Aunque no lo parezca, poco a poco vamos reduciendo los armarios...
Últimas palas del Morezón
Circo de Gredos desde el Morezón.
¡Cima Morezón!
Continuando la cresta, después del Morezón, el camino pasa a vertiente sur, desaparece la nieve y aparecen las siempre amigables escobas... Un poco de calor y tierra... y pronto estábamos celebrando el regreso a la cara norte, con su espectacular ambiente:
Encontramos una huella, lo cual nos hizo el camino más fácil, por la que casi corríamos, pues ya veíamos cerca los Hermanitos.
El Segundo Hermanito, siempre tan espectacular.
Nada más llegar a la base del Tercer Hermanito, tiramos las mochilas y cogimos los trastos de escalar, pues ya quedaba poco tiempo de luz solar. Pero con lo que no contábamos es que la canal que en verano supone una fácil trepada, ahora estaba nevada... y tras un par de pasitos de la risa, nos encordamos, esperando superar las dificultades en un largo.
Pero llevábamos las cuerdas cortas de 30 metros, y tuve que montar reunión a pocos metros del inicio de vía.
Álex tardó en subir por culpa de un friend que se había abierto del todo y tardó casi media hora en sacarlo...
Para cuando Álex salió para el segundo largo, ya se había hecho de noche y no era muy apetecible la idea de escalar así una vía de autoprotección, así que en dos rápeles, volvíamos estar en las mochilas.

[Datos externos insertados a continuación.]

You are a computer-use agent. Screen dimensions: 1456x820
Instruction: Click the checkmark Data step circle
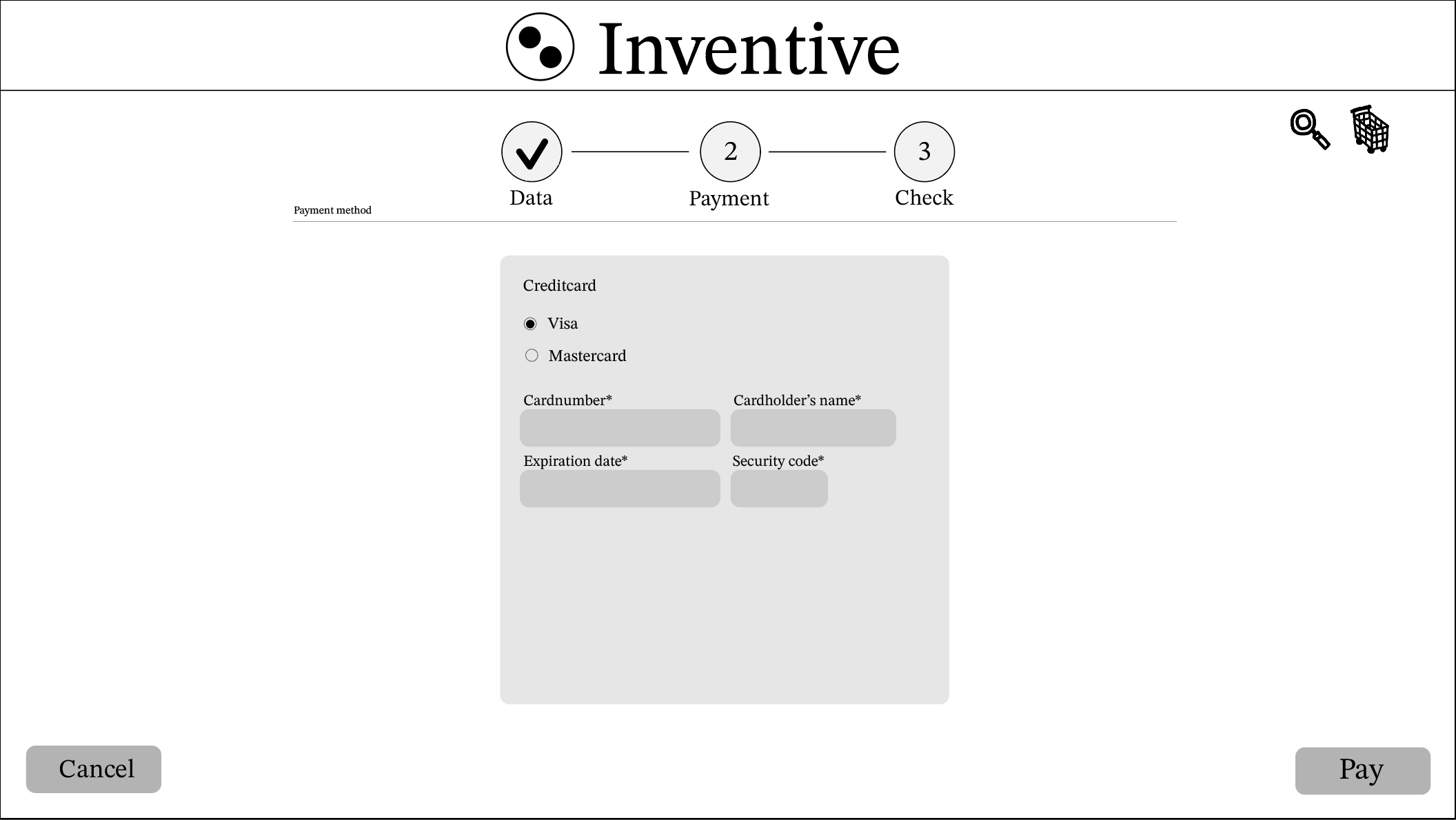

En ese momento es cuando comenzó el paseo para un buen sitio donde montar vivac y pasar la noche, al abrigo del fuerte viento que venía del norte. Cruzamos a la vertiende sur por la canal de los hermanitos, pero no encontramos nada, subimos a la portilla de los machos, a ver si allí había algun buen sitio, y tampoco...
Así que tras deambular un poco por la zona, y ya muy cansados, decidimos bajar a Laguna Grande, donde tendríamos agua, cobijo, y no habría viento. Y con pocas esperanzas y ganas para continuar al día siguiente después de perder tanta altura.

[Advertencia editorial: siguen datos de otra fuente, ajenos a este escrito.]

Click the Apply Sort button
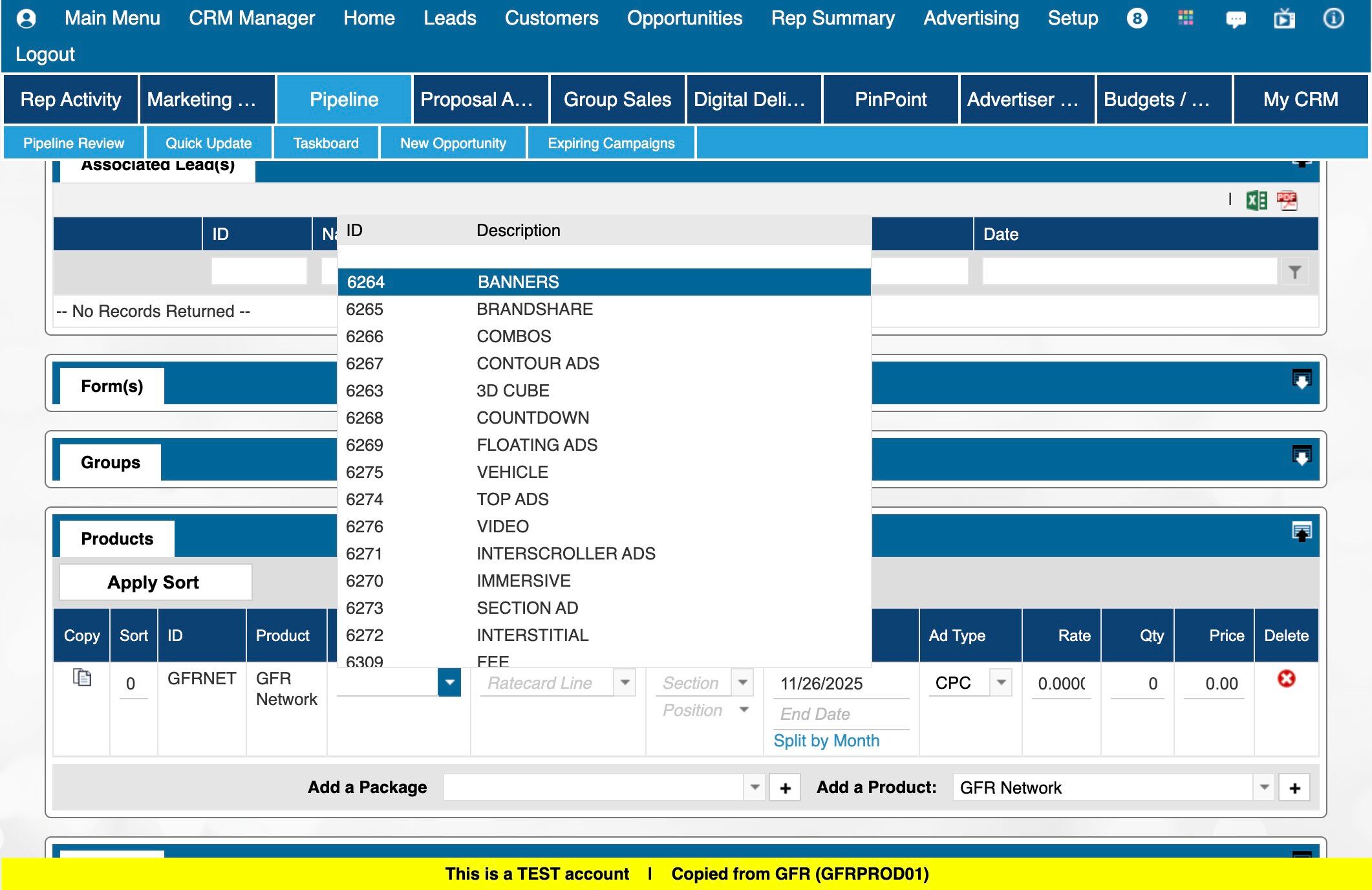The height and width of the screenshot is (890, 1372). tap(155, 582)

Nuestro campamento al amanecer.
Poco hicimos a la mañana siguiente: derretir nieve para desayunar y para beber, buscar el Sol y recoger con calma, pues ya habíamos decidido volvernos para casa ese día.
El termómetro a las 12 del mediodía...
Ya de vuelta, en Barrerones.
De todo se aprende, y de las derrotas, más. Así que nos fuimos para casa sin ningún pesar, ¡y con muchísimas cosas aprendidas para la próxima!